Some gift vouchers simply represent the right to the performance of the contract or the conclusion of the contract, while other types of vouchers are equivalent to a simple substitute for the payment of a sum of money. Finally, for some other categories of vouchers, it is a combination of the two variants: the voucher represents the conclusion of a pre-contract for the subsequent conclusion of a main contract with presentation of the voucher instead of payment of a sum of money to the provider (e. g. hotel, restaurant, etc.).


The question of the period of validity of a gift voucher is also not regulated by law and that is why part of the doctrine considers that the general rules of prescription of articles 127 and 128 of the Swiss Code of Obligations (CO) are in principle applicable, i.e. that the period of validity of gift vouchers is always equivalent to the prescription period and cannot be shortened by contract (see article by Prof. Rusch, published in the Jusletter of 12 December 2011 on weblaw.ch).


Article 129 of the Swiss Code of Obligations prohibits the contractual amendment of the time limits provided for in Articles 114 to 142 of the Swiss Code of Obligations. This prohibition applies to both the extension and shortening of time limits. This would mean that a gift voucher for consumer goods should be valid for five years (Art. 128 CO), while a voucher for a service should be valid for ten years (Art. 127 CO).


However, this is rarely the case for gift vouchers or promotional coupons purchased on the Internet, whose validity is sometimes limited to a few months.
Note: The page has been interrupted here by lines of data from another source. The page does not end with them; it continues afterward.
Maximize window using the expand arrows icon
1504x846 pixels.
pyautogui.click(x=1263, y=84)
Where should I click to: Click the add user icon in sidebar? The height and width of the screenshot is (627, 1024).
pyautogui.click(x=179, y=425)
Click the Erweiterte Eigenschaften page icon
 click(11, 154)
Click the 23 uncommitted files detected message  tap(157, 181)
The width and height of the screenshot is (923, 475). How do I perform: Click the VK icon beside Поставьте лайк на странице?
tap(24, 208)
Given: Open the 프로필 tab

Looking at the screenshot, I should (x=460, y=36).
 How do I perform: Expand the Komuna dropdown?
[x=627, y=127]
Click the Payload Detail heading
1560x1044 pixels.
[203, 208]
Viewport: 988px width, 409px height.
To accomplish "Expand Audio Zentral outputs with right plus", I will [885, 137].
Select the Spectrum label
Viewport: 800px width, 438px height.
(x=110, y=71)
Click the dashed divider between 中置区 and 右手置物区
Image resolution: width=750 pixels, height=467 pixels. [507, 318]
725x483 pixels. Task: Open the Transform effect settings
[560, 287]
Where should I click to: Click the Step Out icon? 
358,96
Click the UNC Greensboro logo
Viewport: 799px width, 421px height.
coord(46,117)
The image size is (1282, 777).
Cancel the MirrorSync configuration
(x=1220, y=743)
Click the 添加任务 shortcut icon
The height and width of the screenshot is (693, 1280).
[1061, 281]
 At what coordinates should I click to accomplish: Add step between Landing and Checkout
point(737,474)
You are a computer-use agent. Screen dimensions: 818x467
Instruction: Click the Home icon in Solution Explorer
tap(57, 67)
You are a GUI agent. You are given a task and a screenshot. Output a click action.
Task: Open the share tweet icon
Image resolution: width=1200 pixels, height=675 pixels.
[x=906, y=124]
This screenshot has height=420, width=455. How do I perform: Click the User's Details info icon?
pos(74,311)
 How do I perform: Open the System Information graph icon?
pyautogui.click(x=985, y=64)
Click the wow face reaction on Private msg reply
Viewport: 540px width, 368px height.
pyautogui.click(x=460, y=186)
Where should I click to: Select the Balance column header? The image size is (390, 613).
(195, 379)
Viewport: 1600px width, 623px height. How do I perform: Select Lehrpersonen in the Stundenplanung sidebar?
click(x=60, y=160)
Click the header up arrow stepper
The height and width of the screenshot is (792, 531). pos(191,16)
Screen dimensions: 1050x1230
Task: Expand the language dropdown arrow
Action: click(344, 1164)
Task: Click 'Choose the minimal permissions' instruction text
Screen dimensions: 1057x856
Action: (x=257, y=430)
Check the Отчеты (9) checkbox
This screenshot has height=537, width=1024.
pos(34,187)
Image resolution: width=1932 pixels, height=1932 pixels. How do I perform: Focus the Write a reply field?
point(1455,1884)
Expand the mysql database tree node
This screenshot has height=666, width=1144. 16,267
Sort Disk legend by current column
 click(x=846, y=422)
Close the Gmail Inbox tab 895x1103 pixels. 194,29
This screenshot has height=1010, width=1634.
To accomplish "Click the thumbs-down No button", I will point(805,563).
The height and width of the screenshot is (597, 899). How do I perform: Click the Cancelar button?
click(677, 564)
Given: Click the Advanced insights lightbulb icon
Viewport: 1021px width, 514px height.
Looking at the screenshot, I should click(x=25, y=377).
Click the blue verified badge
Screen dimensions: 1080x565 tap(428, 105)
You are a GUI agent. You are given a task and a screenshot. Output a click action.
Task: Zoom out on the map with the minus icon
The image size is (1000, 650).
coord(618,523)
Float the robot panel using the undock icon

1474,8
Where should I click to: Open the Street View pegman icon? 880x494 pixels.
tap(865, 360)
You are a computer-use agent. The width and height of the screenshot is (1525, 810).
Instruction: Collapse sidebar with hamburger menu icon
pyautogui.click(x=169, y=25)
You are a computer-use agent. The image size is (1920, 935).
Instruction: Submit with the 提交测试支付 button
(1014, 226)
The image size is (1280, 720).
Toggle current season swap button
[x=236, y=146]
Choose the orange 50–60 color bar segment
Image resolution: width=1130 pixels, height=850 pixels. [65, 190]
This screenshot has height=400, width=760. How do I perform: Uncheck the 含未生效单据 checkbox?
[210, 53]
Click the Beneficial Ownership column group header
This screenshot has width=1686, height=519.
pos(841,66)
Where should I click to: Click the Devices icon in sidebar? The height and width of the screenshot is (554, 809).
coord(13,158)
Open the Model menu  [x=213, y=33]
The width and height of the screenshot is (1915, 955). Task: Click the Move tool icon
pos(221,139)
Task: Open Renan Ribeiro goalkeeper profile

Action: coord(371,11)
The question can therefore be asked whether in the case of a “good deal”, i.e. in the case of a service or consumer good at an exceptional price, whether the contractual willingness of the parties to conclude a contract with a shorter term / validity is not nevertheless admissible. In this case, the warrant only embodies the claim of a fixed obligation based on the contractual will of the parties, the performance of which is excluded after the expiry of a generally short period of time, on the basis of an agreement between the parties.


In this case, in our opinion, it would be abusive to invoke a statute of limitation period of five or ten years for special promotions. Thus, the parties may agree by contract on a specific period of validity, provided that it is visible at the time of purchase and that it is not unfair. Shorter time limits that severely disadvantage the consumer may not be valid and may be considered an unfair commercial condition within the meaning of Art. 8 of the Unfair Competition Act.


The question also arises as to whether there should be a time limit within which the voucher is refundable if the customer does not wish to benefit from the service or goods he has thus purchased. In principle, Art. 129 of the Swiss Code of Obligations (respectively the five- and ten-year periods) also applies to the refund period of the voucher.


If consumers buy a “promotional action”, i. e. a service at a price lower than the usual price, it would be possible to provide for a validity period, an exchange period and a refund period shorter than the prescription periods of five or ten years provided for in Art. 127 ff. of the Swiss Code of Obligations. Users are therefore aware that they benefit from this offer under special conditions, which they accept.


For providers and sellers of such gift vouchers, the general conditions should be drafted in a clear and precise manner, so that the consumer is informed and aware of these conditions before concluding the contract, or before ordering the voucher/coupon. The seller should also provide for adequate display when purchasing online, with a clear indication of these deadlines, before the payment stage. The possibilities of exchange or refund or extension of the validity of the voucher should also be visible to the consumer before he makes his purchase.


Finally, if the coupon ordered over the Internet is transferable or can be ordered as a gift in favor of a third party, it should be stressed that the end user of the voucher – who has in principle not paid for the service himself – should be bound by the conditions of sale which were initially accepted by the buyer of the voucher, if the latter has been duly and validly informed and that these conditions are not unfair.


We therefore advise companies that offer such vouchers, particularly those that intend to offer promotional offers online, to ensure that they inform their customers of the specific conditions of their purchase and to be assisted in drafting their general terms and conditions of sale.